### Your goal
All lines in the records that carry the string "under" are to be shown.
/---
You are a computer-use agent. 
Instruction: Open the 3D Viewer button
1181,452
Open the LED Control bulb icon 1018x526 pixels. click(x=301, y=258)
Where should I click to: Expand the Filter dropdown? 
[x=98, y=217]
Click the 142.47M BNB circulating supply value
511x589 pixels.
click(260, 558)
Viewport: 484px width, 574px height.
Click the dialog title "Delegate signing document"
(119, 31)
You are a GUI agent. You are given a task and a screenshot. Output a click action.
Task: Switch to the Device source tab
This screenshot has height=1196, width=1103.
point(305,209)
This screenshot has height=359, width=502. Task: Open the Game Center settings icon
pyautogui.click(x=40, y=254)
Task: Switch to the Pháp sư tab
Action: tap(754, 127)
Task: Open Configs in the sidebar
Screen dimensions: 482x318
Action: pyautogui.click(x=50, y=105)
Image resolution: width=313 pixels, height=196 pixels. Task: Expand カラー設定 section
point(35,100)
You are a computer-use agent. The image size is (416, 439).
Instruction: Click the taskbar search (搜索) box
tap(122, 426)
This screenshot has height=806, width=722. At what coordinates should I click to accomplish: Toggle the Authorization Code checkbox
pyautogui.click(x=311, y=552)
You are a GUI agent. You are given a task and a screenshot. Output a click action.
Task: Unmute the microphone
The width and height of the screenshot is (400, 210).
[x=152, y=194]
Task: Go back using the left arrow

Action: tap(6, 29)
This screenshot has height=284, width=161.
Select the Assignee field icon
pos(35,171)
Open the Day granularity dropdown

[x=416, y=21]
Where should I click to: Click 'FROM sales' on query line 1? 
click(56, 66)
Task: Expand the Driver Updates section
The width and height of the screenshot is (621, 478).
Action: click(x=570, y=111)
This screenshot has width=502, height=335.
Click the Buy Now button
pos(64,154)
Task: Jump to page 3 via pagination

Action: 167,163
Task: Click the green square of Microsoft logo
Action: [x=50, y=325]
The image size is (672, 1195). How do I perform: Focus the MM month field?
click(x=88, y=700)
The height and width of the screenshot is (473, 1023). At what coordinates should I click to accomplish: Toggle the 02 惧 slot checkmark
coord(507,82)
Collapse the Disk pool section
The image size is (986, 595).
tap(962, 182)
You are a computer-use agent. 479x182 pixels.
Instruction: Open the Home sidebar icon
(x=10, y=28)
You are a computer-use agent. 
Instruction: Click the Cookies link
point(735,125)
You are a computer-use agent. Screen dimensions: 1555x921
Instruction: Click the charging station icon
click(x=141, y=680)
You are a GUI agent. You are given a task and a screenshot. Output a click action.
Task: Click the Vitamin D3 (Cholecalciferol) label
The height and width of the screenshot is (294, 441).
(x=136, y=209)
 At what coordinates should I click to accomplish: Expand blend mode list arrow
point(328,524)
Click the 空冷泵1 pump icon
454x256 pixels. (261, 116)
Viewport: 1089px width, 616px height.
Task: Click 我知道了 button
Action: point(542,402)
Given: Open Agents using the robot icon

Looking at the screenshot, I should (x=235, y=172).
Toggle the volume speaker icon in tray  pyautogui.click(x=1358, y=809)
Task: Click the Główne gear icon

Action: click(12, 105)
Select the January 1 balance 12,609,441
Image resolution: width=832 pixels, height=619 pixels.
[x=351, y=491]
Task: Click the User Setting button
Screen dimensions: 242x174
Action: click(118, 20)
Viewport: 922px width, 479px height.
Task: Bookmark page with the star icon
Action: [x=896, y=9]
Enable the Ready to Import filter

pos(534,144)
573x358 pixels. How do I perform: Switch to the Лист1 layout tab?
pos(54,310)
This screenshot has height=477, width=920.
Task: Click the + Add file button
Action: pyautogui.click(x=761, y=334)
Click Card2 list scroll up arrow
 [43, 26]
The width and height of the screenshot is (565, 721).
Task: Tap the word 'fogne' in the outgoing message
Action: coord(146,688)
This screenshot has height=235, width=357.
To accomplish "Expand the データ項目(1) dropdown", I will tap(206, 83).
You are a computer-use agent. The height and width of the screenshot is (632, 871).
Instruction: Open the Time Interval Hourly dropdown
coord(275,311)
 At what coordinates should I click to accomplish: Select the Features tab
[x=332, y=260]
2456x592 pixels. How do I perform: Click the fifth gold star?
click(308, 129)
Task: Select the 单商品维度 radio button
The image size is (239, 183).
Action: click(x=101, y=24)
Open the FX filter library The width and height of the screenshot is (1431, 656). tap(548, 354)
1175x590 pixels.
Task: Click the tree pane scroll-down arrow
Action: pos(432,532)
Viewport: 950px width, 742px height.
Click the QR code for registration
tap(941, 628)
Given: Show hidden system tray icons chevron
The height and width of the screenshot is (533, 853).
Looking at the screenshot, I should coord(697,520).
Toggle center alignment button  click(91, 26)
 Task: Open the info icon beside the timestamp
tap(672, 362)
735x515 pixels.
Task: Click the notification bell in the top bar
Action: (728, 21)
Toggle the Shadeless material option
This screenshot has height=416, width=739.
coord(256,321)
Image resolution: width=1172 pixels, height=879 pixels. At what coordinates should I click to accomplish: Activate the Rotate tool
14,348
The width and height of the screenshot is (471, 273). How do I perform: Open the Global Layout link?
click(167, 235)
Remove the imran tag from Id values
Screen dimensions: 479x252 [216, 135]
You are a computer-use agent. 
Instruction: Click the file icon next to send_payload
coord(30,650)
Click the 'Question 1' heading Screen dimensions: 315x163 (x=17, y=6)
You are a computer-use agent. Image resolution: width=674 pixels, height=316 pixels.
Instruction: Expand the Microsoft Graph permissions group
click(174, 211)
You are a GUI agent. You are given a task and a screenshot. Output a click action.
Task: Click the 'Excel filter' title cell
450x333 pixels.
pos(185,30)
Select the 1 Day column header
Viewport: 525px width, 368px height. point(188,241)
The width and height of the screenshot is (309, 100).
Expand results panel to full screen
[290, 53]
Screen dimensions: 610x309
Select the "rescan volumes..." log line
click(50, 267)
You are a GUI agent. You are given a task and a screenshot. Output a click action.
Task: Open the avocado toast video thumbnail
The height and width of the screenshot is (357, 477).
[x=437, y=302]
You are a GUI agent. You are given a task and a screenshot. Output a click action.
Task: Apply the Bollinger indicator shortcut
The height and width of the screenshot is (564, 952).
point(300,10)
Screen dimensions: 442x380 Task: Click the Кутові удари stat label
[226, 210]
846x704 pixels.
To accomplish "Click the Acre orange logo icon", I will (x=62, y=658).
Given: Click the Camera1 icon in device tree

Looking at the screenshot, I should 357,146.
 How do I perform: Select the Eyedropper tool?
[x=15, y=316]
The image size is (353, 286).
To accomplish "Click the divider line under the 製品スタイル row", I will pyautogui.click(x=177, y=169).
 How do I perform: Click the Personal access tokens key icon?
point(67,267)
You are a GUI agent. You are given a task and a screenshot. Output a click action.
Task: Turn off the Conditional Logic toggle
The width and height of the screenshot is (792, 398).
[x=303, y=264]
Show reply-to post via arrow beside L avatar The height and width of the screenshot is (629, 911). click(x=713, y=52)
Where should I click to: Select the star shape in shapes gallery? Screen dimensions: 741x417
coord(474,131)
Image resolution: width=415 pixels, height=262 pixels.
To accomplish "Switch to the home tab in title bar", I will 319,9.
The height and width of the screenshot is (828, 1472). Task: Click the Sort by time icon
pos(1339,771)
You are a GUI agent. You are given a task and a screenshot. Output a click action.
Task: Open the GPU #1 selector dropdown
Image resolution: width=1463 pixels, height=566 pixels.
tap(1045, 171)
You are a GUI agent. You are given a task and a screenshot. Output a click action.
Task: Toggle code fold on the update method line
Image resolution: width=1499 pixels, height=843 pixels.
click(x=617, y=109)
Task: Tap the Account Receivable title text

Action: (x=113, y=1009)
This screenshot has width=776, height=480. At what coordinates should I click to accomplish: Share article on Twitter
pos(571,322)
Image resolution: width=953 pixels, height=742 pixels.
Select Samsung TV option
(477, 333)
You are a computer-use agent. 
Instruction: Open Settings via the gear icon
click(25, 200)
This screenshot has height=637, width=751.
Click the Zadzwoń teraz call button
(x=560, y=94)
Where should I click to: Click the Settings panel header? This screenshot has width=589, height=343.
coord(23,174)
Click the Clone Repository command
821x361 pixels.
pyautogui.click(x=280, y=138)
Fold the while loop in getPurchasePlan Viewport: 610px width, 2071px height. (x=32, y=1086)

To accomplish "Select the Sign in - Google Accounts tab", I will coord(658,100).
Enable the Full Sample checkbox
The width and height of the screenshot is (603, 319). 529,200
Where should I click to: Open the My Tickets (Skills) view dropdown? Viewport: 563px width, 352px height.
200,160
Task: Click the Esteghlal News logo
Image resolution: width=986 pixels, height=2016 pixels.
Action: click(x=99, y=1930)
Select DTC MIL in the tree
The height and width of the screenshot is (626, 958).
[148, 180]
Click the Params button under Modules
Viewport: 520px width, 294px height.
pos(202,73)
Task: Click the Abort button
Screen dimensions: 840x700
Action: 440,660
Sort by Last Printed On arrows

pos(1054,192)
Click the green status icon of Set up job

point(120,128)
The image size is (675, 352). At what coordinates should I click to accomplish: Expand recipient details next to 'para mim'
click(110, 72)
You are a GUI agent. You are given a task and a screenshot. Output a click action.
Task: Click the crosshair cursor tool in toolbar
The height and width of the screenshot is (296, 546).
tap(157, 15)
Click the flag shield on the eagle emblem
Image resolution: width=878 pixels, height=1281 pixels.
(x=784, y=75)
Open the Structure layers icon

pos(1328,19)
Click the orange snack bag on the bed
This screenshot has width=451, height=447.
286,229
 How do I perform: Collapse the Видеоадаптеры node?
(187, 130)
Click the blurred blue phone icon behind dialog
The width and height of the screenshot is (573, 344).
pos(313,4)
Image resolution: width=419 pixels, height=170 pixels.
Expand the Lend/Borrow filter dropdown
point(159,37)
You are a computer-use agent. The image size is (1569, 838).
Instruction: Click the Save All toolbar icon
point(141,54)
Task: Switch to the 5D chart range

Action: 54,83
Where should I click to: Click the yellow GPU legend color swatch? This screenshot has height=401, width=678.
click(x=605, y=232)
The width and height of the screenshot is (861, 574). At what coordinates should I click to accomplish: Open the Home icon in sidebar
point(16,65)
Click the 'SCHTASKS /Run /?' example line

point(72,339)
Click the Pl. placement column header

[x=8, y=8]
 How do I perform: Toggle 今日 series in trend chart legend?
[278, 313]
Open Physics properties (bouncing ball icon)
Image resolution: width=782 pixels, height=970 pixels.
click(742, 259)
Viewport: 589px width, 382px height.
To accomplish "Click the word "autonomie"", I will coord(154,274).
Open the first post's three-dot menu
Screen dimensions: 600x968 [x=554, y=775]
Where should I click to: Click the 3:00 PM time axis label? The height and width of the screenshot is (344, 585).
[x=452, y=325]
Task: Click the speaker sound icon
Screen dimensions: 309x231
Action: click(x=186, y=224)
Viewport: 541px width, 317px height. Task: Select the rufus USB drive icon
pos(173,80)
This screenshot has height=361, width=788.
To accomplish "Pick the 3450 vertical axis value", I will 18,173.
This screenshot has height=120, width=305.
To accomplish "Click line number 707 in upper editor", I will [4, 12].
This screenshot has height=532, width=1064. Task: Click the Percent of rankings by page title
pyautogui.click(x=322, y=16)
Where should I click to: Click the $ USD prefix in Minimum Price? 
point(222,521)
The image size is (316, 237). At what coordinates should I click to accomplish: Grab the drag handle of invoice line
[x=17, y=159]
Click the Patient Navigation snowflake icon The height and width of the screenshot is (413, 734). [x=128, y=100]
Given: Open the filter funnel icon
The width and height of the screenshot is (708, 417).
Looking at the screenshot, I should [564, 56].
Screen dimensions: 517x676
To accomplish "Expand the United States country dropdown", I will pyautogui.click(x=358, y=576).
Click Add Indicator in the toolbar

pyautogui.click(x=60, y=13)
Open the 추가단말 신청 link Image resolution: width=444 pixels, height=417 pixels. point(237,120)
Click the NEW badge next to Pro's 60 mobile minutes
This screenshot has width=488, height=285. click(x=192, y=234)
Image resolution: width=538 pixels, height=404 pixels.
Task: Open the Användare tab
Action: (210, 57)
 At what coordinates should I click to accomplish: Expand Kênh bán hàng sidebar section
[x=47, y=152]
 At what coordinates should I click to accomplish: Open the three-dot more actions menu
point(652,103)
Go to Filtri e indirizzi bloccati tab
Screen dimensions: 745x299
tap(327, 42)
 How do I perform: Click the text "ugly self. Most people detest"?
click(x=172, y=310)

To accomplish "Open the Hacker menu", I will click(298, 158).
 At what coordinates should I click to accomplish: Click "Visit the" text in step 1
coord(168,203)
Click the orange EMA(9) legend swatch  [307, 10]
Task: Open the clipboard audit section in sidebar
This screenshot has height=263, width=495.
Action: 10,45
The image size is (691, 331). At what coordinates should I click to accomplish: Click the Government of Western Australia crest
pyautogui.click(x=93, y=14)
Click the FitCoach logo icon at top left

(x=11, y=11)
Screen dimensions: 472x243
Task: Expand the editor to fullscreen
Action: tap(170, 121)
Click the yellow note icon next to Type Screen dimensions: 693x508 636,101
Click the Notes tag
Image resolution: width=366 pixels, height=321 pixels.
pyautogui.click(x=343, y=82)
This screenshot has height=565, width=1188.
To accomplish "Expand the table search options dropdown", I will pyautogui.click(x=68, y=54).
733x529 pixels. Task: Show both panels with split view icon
\---
### Answer below
To accomplish "Click the divider line under the 製品スタイル row", I will pyautogui.click(x=177, y=169).
Click the Params button under Modules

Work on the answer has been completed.